For months, I had positioned myself in a rocking chair close to my ash-laden fireplace. In the hours that passed by, I realized that is all I ever would be, ashes. My fire had gone out and all that remained was a lifeless soul floating about. I had no home, no family and no hope. I quietly wished that I would just slip away in sleep one day. Greasy Sae would find me forever asleep, and then they would bury me someplace near the woods or in the meadow District 12 graveyard with my lost friends and countrymen, dead because of me.

The thought consumed me. Even in death, I would be circled by the long list of names of those I had indirectly murdered. So death was not an option, either. Snow had made sure that I would never again find peace.

It was on one of these gray and lifeless days that I heard the noise. I noticed the dull scraping sound and heavy breathing rather quickly since all I had heard these past few months was the screams and bombs bursting inside of my own head.

Somewhat curious, I stepped out of my usual place and ran outside, unsure of whether or not to be scared. Unsure, I decided the best feeling I could come up with was annoyed. How dare someone disturb my depressed state. I was about to scream a string of curse words when I turned the corner. That's when saw him.

He looked at me with those blue eyes I had come to know so well. I shuddered at the sight of him. He was skinnier than I had remembered, his hair was somewhat dirty, there were some burn scars along his neck and even at 17, he looked aged.

He didn't look or act like the murderous boy I had once known and the change in personality frightened me.

"Hi." I said as I exhaled in surprise.

"Hey," he said.

"What are you doing?" I asked, suddenly curious.

"They are for her. I hope you don't mind." He turned his body to reveal a wheelbarrow of wild bushes. Primrose bushes.

I could feel my breath getting heavy, my eyes becoming glassy but then I felt something happen that I had not felt in the longest time. Pure warmth radiated from my heart and filled my body with a smallest sense of joy. It caused me to upturn my lips into a small smile, the first in many months.

"Thank you." I said, my voice just above a whisper.

"You are welcome." He said.

He seemed to be studying me, looking me up and down to assess the damage. I become self-conscious, blushing from embarrassment. He looked heavenly compared to me.

My matted hair sat in large clumps at my shoulders and the blanket I clung around me was ragged and dirty with dust. I pulled it tighter, trying to hide my skinny form. If he saw me, he would immediately want to feed me but I didn't want him too. If anything, I wanted him to leave me to die. Facing him was too hard.

With this thought, I turned and ran inside, locking the door as I went. I stood in the kitchen for a moment, frightened. The quiet darkness was present until it was replaced with the sound of the shoveling again.

Peeta was home and he was better. I was home and a complete wreck. I slipped back into my rocking chair in front of my ashy fireplace, listening to the beat of the shovel against the dirt and the small grunts that fell from his breath.

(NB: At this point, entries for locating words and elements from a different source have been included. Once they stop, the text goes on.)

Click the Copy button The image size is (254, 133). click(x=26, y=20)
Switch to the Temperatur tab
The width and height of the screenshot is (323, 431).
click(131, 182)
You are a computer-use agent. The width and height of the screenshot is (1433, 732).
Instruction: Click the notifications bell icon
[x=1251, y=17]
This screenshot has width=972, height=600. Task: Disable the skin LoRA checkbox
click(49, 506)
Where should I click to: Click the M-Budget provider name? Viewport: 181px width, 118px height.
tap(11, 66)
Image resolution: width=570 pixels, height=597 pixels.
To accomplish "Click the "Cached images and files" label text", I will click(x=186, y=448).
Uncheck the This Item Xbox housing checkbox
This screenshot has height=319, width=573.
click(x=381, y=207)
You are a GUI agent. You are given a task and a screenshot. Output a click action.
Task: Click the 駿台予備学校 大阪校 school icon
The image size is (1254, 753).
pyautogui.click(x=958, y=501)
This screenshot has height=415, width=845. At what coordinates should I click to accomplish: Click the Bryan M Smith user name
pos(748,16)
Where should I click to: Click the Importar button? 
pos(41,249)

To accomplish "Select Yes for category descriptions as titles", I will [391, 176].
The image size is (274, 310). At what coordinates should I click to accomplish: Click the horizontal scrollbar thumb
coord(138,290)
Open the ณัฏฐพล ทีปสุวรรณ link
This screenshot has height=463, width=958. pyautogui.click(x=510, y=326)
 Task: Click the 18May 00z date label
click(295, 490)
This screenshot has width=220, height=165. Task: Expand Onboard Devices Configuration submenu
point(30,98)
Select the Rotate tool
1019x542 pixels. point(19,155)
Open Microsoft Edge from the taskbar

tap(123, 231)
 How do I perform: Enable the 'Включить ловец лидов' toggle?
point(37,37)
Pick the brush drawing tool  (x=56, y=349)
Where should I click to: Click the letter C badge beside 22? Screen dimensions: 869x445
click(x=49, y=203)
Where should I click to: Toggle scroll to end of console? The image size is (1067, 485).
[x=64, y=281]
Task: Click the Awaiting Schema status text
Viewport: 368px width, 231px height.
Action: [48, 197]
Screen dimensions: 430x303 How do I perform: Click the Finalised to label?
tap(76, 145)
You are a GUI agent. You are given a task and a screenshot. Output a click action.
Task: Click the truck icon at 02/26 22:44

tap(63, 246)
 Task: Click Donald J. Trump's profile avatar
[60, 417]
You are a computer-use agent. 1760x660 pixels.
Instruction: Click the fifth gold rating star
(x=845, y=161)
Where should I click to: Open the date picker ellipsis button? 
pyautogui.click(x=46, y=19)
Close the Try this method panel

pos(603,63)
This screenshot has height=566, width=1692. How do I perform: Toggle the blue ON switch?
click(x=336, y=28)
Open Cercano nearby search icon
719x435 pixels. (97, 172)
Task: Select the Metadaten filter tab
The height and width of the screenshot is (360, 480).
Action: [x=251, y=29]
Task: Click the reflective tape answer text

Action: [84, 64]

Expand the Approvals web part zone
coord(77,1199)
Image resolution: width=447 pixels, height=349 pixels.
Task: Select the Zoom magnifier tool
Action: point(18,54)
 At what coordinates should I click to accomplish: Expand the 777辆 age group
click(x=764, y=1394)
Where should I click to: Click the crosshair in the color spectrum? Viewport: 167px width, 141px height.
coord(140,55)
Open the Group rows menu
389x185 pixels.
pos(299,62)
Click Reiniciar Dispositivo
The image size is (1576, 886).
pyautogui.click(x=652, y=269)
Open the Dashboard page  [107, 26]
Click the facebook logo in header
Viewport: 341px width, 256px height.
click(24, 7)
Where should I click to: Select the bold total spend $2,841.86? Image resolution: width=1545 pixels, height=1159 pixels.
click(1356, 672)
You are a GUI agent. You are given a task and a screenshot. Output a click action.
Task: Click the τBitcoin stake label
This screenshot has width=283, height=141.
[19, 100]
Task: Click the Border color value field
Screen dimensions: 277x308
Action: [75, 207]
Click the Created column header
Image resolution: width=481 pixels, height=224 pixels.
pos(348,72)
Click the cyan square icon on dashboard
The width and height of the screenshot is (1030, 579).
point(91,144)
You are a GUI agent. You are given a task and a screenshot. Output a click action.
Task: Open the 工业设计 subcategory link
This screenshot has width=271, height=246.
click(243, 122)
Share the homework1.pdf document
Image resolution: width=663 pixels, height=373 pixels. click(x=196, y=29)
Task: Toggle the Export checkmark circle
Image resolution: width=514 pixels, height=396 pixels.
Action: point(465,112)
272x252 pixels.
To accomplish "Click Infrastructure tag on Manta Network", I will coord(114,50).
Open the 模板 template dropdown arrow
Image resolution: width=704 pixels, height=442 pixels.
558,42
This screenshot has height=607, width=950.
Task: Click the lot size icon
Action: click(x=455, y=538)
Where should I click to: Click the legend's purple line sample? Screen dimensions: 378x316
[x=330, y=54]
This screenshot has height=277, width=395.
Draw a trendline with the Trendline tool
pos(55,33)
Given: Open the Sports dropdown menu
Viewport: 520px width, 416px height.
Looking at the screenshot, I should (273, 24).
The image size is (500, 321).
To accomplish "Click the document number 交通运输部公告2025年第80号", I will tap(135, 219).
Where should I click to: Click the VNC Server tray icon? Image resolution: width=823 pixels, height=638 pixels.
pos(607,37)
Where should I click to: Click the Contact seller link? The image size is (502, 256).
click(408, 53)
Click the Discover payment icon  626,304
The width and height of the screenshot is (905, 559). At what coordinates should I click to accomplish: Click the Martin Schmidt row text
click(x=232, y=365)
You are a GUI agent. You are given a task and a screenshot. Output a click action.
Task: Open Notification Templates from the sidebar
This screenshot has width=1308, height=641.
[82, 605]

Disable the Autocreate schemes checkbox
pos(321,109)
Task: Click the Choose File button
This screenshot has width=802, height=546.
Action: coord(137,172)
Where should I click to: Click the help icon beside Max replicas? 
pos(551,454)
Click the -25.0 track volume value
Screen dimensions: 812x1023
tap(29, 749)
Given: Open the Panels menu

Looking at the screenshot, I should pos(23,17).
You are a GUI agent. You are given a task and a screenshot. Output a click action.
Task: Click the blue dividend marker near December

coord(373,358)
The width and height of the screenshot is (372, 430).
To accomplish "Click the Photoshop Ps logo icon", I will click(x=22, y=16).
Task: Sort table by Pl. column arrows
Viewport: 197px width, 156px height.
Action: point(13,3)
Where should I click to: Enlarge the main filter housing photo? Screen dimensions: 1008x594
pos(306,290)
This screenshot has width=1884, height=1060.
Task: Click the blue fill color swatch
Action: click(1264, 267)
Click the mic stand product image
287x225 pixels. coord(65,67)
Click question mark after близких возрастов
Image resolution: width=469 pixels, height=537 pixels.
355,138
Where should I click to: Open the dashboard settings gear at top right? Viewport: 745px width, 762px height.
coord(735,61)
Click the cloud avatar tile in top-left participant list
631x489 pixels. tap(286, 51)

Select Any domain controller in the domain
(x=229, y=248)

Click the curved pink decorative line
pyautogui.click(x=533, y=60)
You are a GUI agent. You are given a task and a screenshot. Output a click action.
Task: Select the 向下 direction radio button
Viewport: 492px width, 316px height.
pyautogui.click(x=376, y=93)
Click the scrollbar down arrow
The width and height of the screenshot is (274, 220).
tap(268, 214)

Just like the small eruption of joy that I had after seeing the bushes, I felt something similar only more powerful. It was a calm sense of despair and happiness that combined in my heart. Now that he was home, I would be forced to move on, no longer meet death but be forced to hope, he would see to that, no matter my struggles against him.

So somewhere between my mixed feelings of grief and newfound hope, I managed a small tear that fell from my eyes and across my cheek. Leaving a wet river that told me that I was no longer void of emotion.